Source: The post is based on the article “CERT-In issues “Guidelines on Information Security Practices” for Government Entities for Safe & Trusted Internet” published in PIB on 1st July 2023

What is the News?

Indian Computer Emergency Response Team (CERT-In) on Friday issued “Guidelines on Information Security Practices” for government entities for safe and trusted Internet. The guidelines have been issued under section 70B of the Information Technology Act, 2000. 

What is the purpose of Guidelines on Information Security Practices for Government Entities?

The guidelines are a roadmap for government entities and industries to reduce cyber risk, protect citizen data and continue to improve the cybersecurity ecosystem in the country. 

The guidelines will apply to all Ministries, Departments, Secretariats, and Offices specified in the First Schedule to the Government of India (allocation of business) Rules, 1961, along with their attached and subordinate offices.

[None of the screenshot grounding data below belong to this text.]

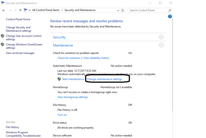Click the shield icon beside User Account Control
Image resolution: width=206 pixels, height=138 pixels.
tap(3, 36)
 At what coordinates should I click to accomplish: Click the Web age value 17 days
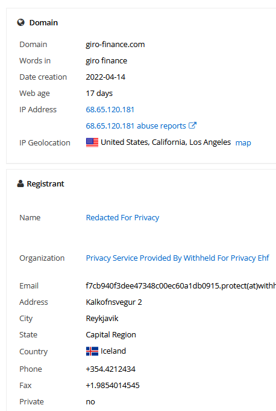tap(99, 94)
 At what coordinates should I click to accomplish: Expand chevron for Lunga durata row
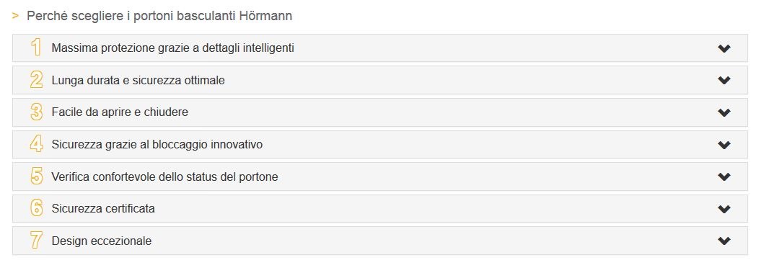pos(724,80)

What are the key guidelines issued by CERT-In?

Source: Business Standard

Firstly, Government organizations should mandatorily report cyber incidents to CERT-In within six hours of noticing them, as private entities do. They must do so even if third parties flag such incidents. The information shall be shared with stakeholders like sectoral CERTs and regulators.

Secondly, Government offices need to conduct an internal and external audit of their entire cyber infrastructure and deploy appropriate security controls based on the audit. 

– Internal information security audits shall be conducted at least once in six months, while third-party security audits need to be conducted annually.

Thirdly, Government organizations need to appoint a Chief Information Security Officer (CISO) who would be accompanied by a dedicated cybersecurity team, separate from the IT operations team.

Fourthly, Government employees can now use only standard user (non-administrator) accounts for accessing the computers for regular work. Admin access will be given to users only with the approval of the chief information security officer (CISO).

Fifthly, Government bodies shall maintain an inventory of authorized hardware and software for their organization, along with a mechanism for automated scanning to detect any unauthorized device or software.

Lastly, the guidelines recommend the use of complex passwords with a minimum length of 8 characters; Never store any usernames and passwords on the Internet browser; and do not store any payment-related information on the Internet browser.